(Records from a data source)
__________________________________________________
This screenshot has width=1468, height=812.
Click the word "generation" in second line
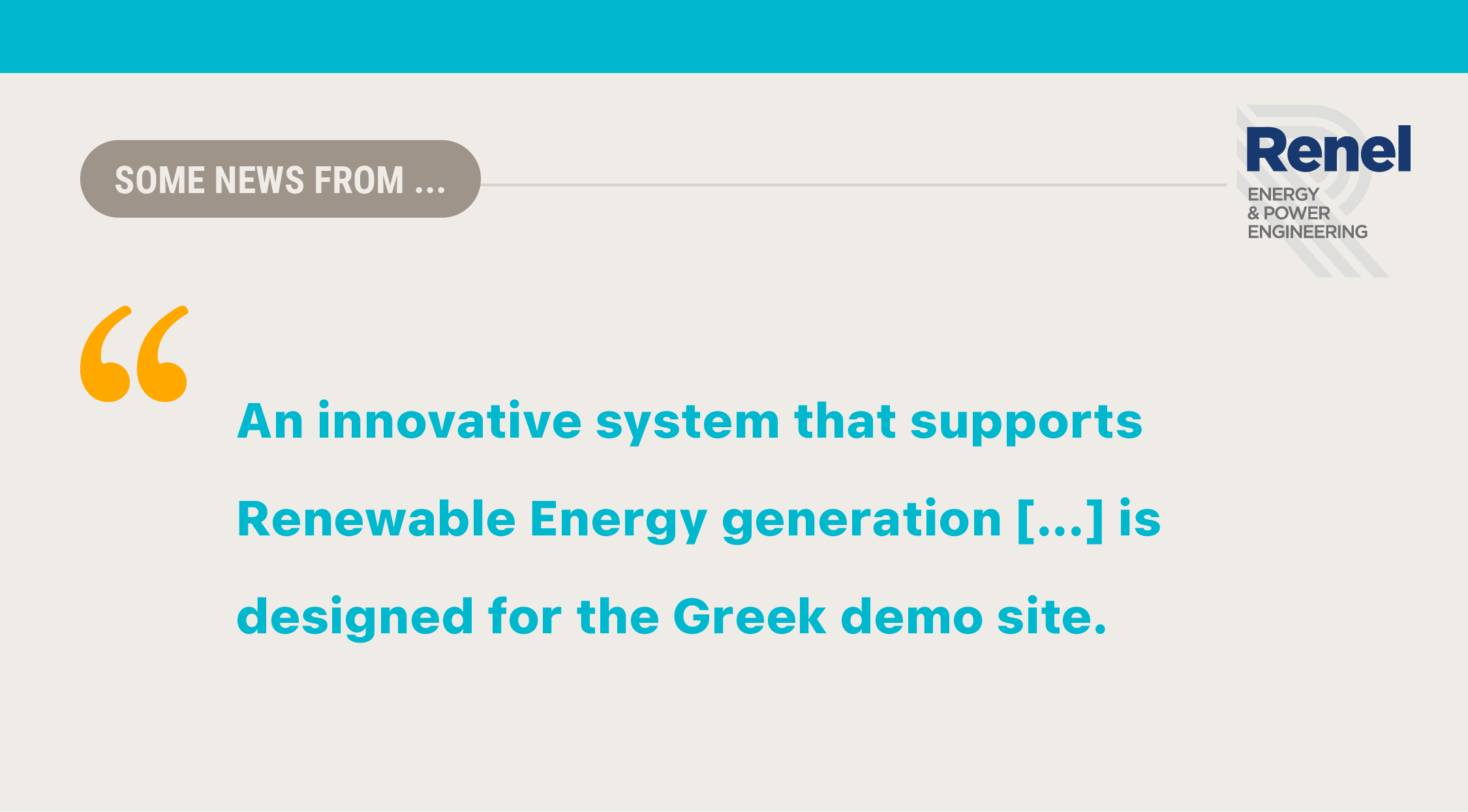862,521
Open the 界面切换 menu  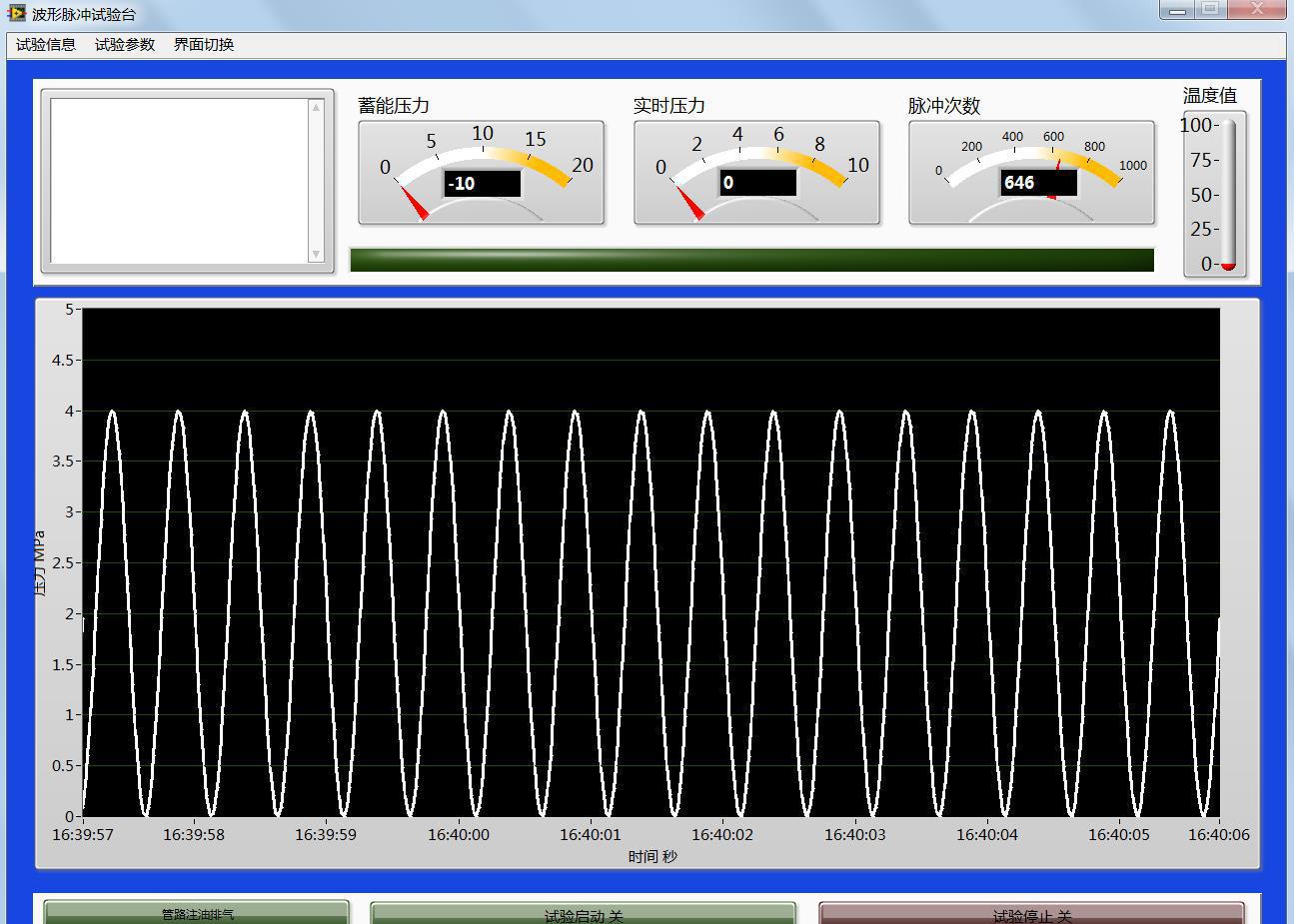(204, 45)
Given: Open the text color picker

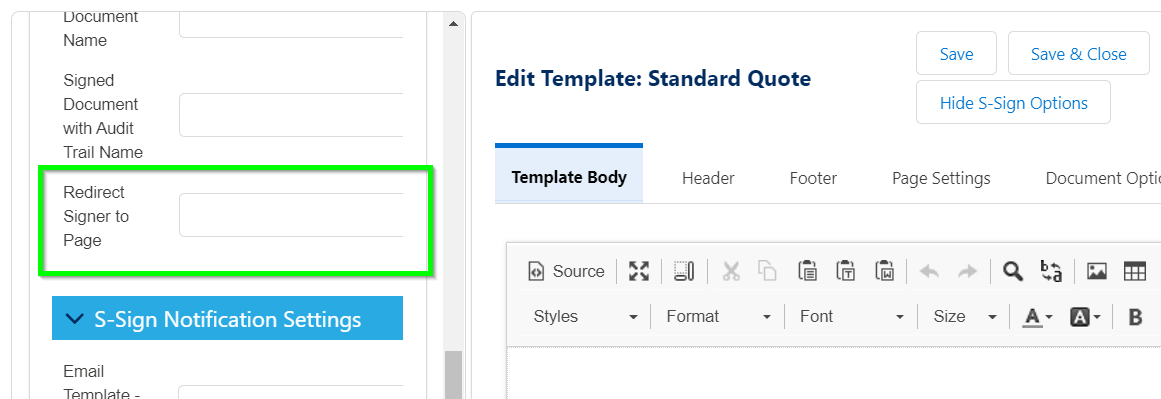Looking at the screenshot, I should [1038, 317].
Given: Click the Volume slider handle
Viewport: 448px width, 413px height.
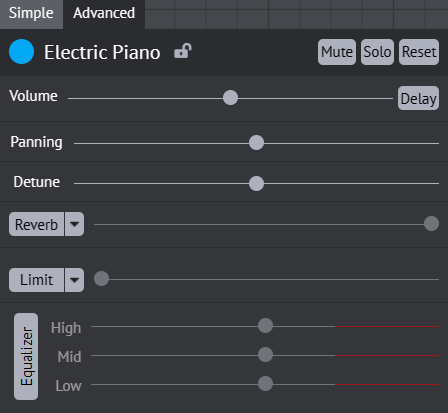Looking at the screenshot, I should pyautogui.click(x=230, y=98).
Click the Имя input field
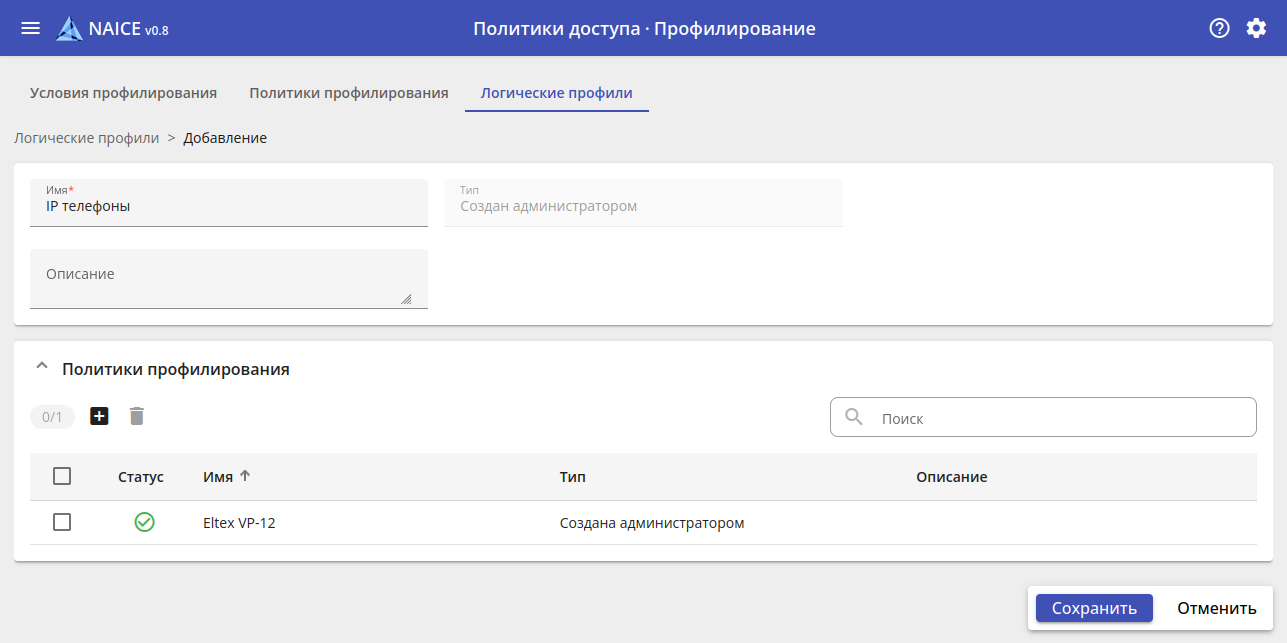The width and height of the screenshot is (1287, 643). tap(229, 207)
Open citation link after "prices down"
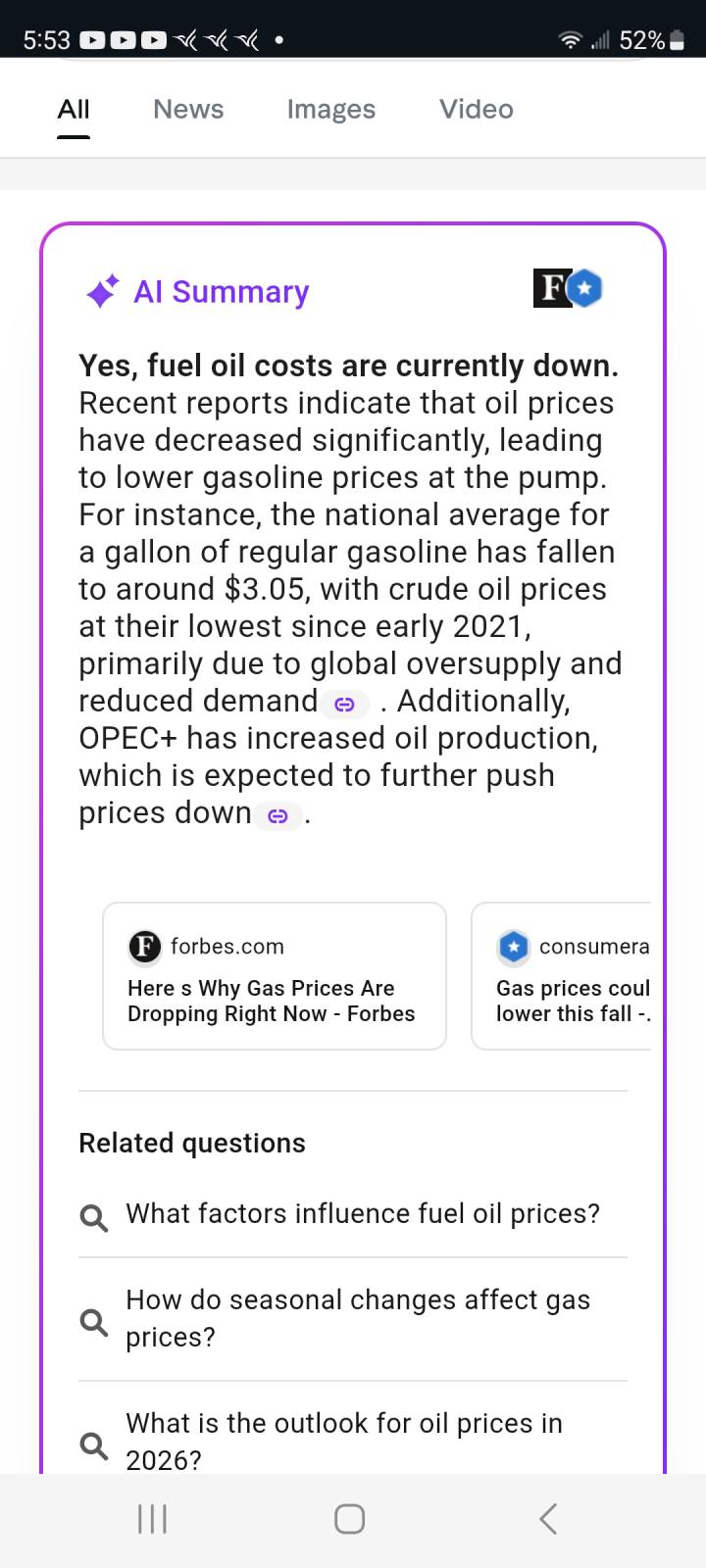The image size is (706, 1568). (x=278, y=815)
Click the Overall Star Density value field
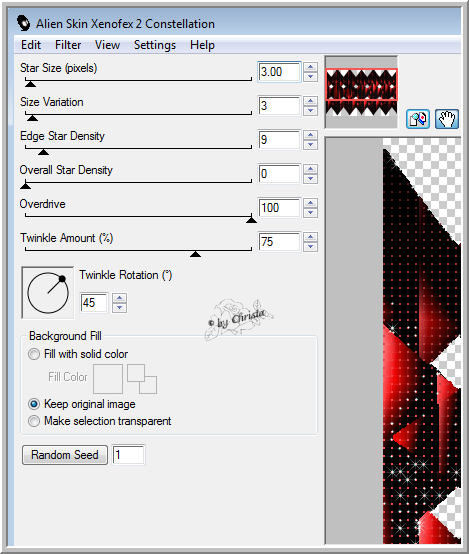Screen dimensions: 469x554 click(279, 174)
__________________________________________________
- **Task objective**: Exactly repeat only the lines from the one with "Given: Open the text color picker" to the closing line above, both included, and omit every picture.

- **Expected answer**:
Given: Open the text color picker

Looking at the screenshot, I should [1038, 317].
Given: Click the Volume slider handle
Viewport: 448px width, 413px height.
Looking at the screenshot, I should pyautogui.click(x=230, y=98).
Click the Имя input field
The width and height of the screenshot is (1287, 643). tap(229, 207)
Open citation link after "prices down"
The image size is (706, 1568). (x=278, y=815)
Click the Overall Star Density value field
Screen dimensions: 469x554 click(279, 174)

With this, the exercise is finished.